● DIRECTIONS FOR THIS TASK
In the data, find the word "computer" and copy out every line that has it.

TASK DATA: Begin

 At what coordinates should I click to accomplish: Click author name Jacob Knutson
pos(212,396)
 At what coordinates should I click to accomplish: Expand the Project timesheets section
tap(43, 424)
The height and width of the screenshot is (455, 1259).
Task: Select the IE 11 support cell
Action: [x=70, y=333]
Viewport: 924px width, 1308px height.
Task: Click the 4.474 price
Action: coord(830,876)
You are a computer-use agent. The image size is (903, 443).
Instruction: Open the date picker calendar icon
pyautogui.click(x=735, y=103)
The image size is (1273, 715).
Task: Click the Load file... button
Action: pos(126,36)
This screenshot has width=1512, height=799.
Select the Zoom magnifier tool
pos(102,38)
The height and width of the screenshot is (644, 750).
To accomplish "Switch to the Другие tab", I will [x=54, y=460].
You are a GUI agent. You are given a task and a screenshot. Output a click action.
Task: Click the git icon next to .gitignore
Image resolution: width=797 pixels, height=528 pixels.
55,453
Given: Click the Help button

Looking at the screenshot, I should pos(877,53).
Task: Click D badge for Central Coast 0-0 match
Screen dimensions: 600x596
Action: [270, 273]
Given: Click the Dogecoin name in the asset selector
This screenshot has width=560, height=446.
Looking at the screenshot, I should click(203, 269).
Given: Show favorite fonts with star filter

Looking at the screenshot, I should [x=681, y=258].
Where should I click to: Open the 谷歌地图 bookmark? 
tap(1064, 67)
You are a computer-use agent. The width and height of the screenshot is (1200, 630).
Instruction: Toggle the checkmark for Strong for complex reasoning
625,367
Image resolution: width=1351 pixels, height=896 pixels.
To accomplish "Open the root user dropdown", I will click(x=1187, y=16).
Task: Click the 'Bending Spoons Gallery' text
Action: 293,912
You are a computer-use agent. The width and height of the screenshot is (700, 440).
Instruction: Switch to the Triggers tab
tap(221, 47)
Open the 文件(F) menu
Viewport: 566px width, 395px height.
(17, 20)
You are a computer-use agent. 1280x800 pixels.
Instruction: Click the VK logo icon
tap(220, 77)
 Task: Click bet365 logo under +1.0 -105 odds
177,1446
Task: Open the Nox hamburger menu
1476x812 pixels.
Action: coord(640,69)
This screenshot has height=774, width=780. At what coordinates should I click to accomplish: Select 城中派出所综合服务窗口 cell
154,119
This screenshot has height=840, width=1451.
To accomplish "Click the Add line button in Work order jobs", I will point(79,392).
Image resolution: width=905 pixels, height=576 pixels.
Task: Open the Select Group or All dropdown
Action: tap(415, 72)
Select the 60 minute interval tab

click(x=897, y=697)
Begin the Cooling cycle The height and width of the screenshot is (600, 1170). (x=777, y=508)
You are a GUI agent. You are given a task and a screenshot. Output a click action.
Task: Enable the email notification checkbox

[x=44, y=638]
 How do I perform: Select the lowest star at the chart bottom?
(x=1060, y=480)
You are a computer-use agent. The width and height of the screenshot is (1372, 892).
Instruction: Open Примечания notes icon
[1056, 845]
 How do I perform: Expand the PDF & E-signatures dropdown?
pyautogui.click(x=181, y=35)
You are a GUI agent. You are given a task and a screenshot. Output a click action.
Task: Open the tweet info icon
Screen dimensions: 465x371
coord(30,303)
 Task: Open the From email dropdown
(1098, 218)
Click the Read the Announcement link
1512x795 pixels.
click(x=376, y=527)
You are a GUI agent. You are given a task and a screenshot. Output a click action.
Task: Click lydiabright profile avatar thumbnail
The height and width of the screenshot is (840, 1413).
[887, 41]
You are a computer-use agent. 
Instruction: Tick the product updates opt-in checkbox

TASK DATA: End

● OUTPUT OF THE EXERCISE
You are a computer-use agent. The image size is (903, 443).
You are a computer-use agent. The width and height of the screenshot is (1200, 630).
You are a computer-use agent. The width and height of the screenshot is (700, 440).
You are a computer-use agent. 1280x800 pixels.
You are a computer-use agent. The width and height of the screenshot is (1372, 892).
You are a computer-use agent. 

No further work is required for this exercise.